Jacques Vernaudon au jury

           Parmi les 7 membres du jury international, pressentis par le Comité organisateur du 17ème FIFO, figure Jacques Vernaudon, enseignant-chercheur à l’UPF (Polynésie française). Vous savez le linguiste qui avait tiré la sonnette d’alarme sur l’avenir des langues polynésiennes dans nos archipels…

            Oui, ce qu’il faut savoir, c’est qu’un théoricien des langues, s’appuie sur le vécu de la langue qu’il enregistre caméra au poing. Dans le contexte actuel de la mondialisation ou d’une langue dominante, la langue originelle est en danger. « Si les parents ne transmettent pas leur langue à leurs enfants, la langue va disparaître », précise-t-il, mais il ne les incrimine pas. « La configuration sociale de l’époque faisait que le français était prioritaire et que les parents n’avaient pas idée de l’intérêt que pouvait revêtir le bilinguisme précoce. L’idée se diffusant, va-t-elle inverser le processus ? »  

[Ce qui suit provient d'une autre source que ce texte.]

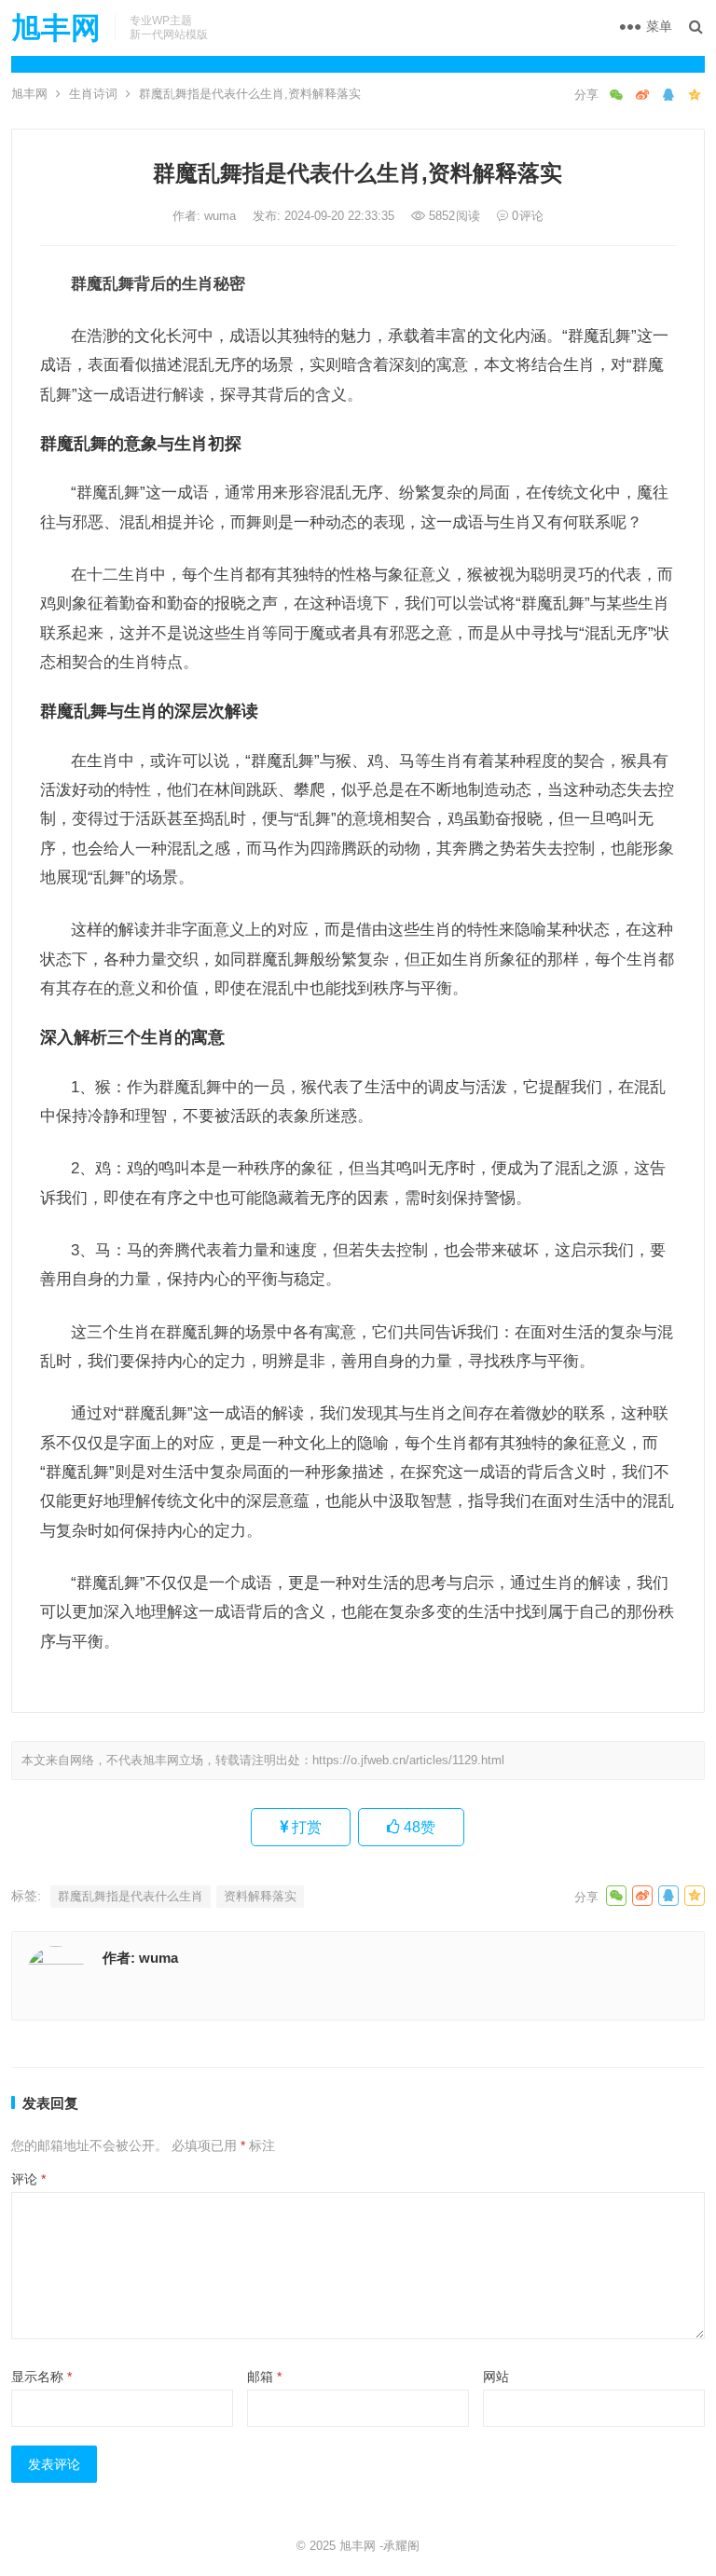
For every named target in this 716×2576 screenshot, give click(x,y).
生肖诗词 (93, 94)
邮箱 (264, 2376)
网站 (496, 2376)
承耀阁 (401, 2546)
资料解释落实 (260, 1896)
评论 (28, 2179)
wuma (222, 216)
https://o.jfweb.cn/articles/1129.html (408, 1760)
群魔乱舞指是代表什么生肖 (130, 1896)
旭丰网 (56, 28)
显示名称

Jacques Vernaudon, interview sous la pluie…
         La question étant posée, ce n’est sans doute pas son intervention dans le documentaire de Cybèle Plichart "Te reo tumu, la langue maternelle", présenté au FIFO 2017 qui aurait pu induire son accession au jury actuel.

Sollicité  par la présidente de l’AFIFO, Jacques Vernaudon né à Tahiti, peut en imaginer les raisons : « Miriama Bono sait que, avant de travailler ici, j’ai passé une douzaine d’années en Nouvelle-Calédonie. Avant de faire des études de linguistique et de rentrer dans le cercle dynamique universitaire j’ai effectué des études en audiovisuel : j’ai donc acquis une certaine sensibilité au film documentaire »

Une immersion océanienne

         « Mes recherches m’ont conduit à explorer le Pacifique. Pas pour le folklore. Je connais les langues kanakes. Je me suis rendu à Wallis, à Futuna, à Samoa, au Vanuatu, en Australie, etc. »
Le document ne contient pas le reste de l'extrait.